### MATERIAL SUPPLIED:
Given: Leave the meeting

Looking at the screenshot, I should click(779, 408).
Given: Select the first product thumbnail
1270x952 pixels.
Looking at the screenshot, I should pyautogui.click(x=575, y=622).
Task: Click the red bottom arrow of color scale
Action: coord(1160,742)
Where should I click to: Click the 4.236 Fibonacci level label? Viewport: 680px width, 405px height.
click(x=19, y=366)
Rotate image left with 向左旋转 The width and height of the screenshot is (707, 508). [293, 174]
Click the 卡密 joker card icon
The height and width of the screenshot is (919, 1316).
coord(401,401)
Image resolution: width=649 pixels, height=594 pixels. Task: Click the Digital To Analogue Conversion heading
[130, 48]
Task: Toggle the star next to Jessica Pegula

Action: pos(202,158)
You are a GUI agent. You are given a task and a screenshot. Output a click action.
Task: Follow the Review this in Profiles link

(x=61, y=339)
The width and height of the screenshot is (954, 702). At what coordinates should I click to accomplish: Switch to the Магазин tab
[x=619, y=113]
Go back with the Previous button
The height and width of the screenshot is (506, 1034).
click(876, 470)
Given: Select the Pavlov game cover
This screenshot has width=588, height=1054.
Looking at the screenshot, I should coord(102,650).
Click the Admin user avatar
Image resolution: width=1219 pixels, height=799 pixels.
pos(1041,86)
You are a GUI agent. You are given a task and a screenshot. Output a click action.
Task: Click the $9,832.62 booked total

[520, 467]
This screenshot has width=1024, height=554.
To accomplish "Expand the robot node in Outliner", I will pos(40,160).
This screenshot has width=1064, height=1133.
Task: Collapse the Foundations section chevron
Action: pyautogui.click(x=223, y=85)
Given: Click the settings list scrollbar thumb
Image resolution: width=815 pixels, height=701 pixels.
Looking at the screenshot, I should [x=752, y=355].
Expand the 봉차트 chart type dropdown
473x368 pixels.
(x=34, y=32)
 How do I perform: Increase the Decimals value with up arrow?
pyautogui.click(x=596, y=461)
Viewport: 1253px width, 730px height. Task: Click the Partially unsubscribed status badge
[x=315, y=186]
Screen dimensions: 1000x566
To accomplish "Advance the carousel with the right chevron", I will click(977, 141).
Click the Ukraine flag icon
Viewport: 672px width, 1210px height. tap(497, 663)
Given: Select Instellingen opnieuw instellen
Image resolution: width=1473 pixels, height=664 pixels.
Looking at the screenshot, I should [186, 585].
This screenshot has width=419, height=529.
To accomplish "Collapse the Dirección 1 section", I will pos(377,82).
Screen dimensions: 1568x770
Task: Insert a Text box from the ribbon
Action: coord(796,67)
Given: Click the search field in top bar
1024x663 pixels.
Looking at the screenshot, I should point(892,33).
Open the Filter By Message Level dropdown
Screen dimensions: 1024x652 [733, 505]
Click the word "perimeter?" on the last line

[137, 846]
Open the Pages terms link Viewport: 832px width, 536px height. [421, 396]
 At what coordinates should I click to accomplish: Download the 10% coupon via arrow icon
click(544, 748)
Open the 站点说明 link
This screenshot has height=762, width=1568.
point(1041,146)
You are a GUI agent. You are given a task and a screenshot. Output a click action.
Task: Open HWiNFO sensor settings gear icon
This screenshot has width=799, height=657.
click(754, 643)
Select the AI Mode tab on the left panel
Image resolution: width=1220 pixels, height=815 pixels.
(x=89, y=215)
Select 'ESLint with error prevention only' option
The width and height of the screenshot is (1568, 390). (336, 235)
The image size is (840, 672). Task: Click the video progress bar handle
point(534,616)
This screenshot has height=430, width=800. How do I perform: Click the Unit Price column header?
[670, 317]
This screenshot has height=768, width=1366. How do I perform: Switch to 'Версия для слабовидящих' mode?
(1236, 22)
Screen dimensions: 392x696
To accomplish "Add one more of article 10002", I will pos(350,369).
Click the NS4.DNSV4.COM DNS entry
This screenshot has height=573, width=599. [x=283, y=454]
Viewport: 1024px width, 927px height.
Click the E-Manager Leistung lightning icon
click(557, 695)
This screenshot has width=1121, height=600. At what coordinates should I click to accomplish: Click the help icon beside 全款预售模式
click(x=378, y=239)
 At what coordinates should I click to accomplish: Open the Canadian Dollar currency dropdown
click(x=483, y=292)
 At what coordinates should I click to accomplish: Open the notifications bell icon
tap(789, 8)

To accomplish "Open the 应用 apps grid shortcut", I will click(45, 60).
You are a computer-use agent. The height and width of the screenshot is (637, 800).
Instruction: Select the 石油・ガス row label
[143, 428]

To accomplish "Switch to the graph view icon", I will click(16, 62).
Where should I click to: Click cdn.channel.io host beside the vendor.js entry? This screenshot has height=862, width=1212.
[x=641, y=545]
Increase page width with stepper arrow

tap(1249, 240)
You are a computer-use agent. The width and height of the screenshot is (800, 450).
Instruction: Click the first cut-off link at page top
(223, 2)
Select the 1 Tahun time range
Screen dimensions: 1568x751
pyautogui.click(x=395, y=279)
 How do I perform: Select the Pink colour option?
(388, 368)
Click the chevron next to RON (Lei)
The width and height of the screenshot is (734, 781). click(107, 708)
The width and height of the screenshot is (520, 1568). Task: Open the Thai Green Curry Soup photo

### ACTIVITY:
Gather every line from the listing above in which the word "computer" appears.

### SOLUTION:
You are a computer-use agent. The height and width of the screenshot is (637, 800).
You are a computer-use agent. The width and height of the screenshot is (800, 450).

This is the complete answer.